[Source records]
====

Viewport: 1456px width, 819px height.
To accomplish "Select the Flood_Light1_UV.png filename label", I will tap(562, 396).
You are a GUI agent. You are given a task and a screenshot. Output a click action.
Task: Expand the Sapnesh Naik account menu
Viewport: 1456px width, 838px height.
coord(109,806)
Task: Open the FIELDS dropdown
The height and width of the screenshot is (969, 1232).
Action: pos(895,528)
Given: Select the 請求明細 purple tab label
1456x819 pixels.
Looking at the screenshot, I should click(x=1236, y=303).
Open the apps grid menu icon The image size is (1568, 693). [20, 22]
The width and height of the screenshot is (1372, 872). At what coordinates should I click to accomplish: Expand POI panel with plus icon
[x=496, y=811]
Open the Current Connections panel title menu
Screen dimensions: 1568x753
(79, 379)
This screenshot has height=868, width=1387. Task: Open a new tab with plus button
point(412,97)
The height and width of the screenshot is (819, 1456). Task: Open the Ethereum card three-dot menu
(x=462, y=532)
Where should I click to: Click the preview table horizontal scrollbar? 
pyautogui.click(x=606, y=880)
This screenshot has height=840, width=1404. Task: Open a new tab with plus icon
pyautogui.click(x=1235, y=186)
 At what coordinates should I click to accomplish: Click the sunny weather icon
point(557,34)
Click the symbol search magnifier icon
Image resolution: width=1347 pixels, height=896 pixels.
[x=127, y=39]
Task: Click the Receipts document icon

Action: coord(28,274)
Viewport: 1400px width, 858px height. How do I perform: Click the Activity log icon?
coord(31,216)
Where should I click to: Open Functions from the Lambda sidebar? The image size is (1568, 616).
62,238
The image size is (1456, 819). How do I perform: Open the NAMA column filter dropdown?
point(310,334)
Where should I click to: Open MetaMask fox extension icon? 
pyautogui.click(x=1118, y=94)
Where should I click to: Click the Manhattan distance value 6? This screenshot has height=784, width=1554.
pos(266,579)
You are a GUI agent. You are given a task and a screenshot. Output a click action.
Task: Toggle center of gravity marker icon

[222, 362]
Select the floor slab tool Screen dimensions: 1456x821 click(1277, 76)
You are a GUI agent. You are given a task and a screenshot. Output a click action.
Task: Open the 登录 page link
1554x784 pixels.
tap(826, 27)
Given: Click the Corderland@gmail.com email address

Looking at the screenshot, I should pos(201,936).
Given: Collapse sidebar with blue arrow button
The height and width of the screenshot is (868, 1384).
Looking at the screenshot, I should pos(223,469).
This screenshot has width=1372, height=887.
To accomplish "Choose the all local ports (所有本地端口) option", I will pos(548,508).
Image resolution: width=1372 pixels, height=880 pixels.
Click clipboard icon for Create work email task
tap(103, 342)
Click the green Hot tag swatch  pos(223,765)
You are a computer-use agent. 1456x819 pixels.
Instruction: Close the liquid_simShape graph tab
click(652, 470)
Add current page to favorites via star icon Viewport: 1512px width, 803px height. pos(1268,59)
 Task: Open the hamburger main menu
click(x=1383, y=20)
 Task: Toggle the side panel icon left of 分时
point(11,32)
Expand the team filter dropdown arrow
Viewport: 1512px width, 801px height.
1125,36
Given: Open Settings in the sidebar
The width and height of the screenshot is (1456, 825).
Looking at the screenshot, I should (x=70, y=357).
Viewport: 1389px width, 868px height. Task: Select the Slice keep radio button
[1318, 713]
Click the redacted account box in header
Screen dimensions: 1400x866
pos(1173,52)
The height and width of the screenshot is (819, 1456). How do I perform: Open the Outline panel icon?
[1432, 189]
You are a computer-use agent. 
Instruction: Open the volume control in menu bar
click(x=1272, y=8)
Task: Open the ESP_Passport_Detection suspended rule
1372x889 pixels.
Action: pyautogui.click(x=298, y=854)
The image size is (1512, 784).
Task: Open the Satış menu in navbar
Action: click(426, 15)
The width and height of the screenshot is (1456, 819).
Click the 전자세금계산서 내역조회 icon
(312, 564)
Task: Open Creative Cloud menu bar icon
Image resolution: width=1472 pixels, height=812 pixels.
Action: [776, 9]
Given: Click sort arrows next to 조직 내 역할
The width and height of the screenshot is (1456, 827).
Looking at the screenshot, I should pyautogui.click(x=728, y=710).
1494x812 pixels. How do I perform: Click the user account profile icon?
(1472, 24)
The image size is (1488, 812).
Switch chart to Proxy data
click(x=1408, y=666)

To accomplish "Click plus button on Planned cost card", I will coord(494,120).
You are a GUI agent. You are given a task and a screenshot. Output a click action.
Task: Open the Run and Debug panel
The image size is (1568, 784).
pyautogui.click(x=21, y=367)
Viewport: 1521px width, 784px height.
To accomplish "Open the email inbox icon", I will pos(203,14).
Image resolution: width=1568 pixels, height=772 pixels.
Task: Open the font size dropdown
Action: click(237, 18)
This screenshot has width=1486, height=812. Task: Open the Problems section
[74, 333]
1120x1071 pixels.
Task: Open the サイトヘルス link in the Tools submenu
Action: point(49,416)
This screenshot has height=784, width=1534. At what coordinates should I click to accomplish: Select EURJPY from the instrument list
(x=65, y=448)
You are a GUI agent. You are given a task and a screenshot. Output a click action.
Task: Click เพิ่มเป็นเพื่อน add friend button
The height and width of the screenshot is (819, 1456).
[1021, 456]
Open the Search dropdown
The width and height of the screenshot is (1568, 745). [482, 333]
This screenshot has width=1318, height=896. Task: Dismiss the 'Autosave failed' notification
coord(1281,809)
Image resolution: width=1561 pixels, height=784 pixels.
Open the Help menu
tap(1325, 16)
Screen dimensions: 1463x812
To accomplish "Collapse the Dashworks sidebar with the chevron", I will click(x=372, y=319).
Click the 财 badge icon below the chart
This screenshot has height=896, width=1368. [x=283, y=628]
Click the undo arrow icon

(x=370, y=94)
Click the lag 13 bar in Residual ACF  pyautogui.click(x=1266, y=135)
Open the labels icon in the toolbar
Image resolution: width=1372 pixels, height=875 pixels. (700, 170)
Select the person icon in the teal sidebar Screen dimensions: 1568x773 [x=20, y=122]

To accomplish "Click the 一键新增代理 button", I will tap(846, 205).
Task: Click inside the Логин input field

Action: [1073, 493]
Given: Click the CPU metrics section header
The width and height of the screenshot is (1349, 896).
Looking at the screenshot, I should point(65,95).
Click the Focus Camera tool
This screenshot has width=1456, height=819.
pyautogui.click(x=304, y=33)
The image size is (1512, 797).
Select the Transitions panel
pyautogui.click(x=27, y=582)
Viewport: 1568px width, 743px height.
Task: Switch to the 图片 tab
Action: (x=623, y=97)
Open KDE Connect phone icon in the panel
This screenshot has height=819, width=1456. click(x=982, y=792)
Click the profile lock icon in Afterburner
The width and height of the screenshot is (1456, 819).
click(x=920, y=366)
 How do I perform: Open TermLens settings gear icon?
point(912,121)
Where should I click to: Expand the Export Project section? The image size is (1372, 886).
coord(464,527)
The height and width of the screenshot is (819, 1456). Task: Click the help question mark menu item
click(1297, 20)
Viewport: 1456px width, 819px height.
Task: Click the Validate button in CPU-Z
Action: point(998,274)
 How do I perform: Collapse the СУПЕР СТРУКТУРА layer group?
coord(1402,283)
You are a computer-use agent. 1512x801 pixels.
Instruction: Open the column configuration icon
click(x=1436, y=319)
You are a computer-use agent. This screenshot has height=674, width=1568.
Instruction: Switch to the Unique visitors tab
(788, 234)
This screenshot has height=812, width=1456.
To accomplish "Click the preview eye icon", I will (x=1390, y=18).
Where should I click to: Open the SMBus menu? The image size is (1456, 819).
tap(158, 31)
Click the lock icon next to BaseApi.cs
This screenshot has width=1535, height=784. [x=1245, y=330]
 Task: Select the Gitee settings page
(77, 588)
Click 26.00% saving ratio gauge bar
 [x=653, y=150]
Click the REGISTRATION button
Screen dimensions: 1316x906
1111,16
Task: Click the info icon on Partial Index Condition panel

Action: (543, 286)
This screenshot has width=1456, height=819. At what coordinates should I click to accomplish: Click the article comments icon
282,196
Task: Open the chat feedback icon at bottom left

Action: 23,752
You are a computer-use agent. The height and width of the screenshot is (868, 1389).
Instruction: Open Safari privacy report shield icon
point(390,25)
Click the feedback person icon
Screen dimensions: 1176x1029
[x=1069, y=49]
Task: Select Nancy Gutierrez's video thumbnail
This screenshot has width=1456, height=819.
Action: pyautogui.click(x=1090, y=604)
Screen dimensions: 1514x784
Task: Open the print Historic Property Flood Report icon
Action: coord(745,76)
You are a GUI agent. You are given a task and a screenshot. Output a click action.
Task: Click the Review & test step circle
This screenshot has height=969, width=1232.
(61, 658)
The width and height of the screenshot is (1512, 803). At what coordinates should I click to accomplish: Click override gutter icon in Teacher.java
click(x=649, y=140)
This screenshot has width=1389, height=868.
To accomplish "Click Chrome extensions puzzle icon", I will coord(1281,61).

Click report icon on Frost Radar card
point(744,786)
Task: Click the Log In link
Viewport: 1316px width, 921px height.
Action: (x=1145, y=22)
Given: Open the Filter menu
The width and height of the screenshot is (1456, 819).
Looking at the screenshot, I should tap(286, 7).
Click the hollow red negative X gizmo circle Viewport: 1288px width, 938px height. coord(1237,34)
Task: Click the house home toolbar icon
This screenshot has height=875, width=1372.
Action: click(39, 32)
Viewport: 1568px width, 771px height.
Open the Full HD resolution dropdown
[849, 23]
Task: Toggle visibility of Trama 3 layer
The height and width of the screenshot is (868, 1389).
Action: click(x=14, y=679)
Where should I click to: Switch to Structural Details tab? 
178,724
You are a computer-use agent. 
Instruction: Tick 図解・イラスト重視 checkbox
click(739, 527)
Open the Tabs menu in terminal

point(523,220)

====

▸ EXERCISE: The lines of the data, from the first through the one containing "Open the apps", are to be transcribed exactly.

▸ TASK OUTPUT:
Viewport: 1456px width, 819px height.
To accomplish "Select the Flood_Light1_UV.png filename label", I will tap(562, 396).
You are a GUI agent. You are given a task and a screenshot. Output a click action.
Task: Expand the Sapnesh Naik account menu
Viewport: 1456px width, 838px height.
coord(109,806)
Task: Open the FIELDS dropdown
The height and width of the screenshot is (969, 1232).
Action: pos(895,528)
Given: Select the 請求明細 purple tab label
1456x819 pixels.
Looking at the screenshot, I should click(x=1236, y=303).
Open the apps grid menu icon The image size is (1568, 693). [20, 22]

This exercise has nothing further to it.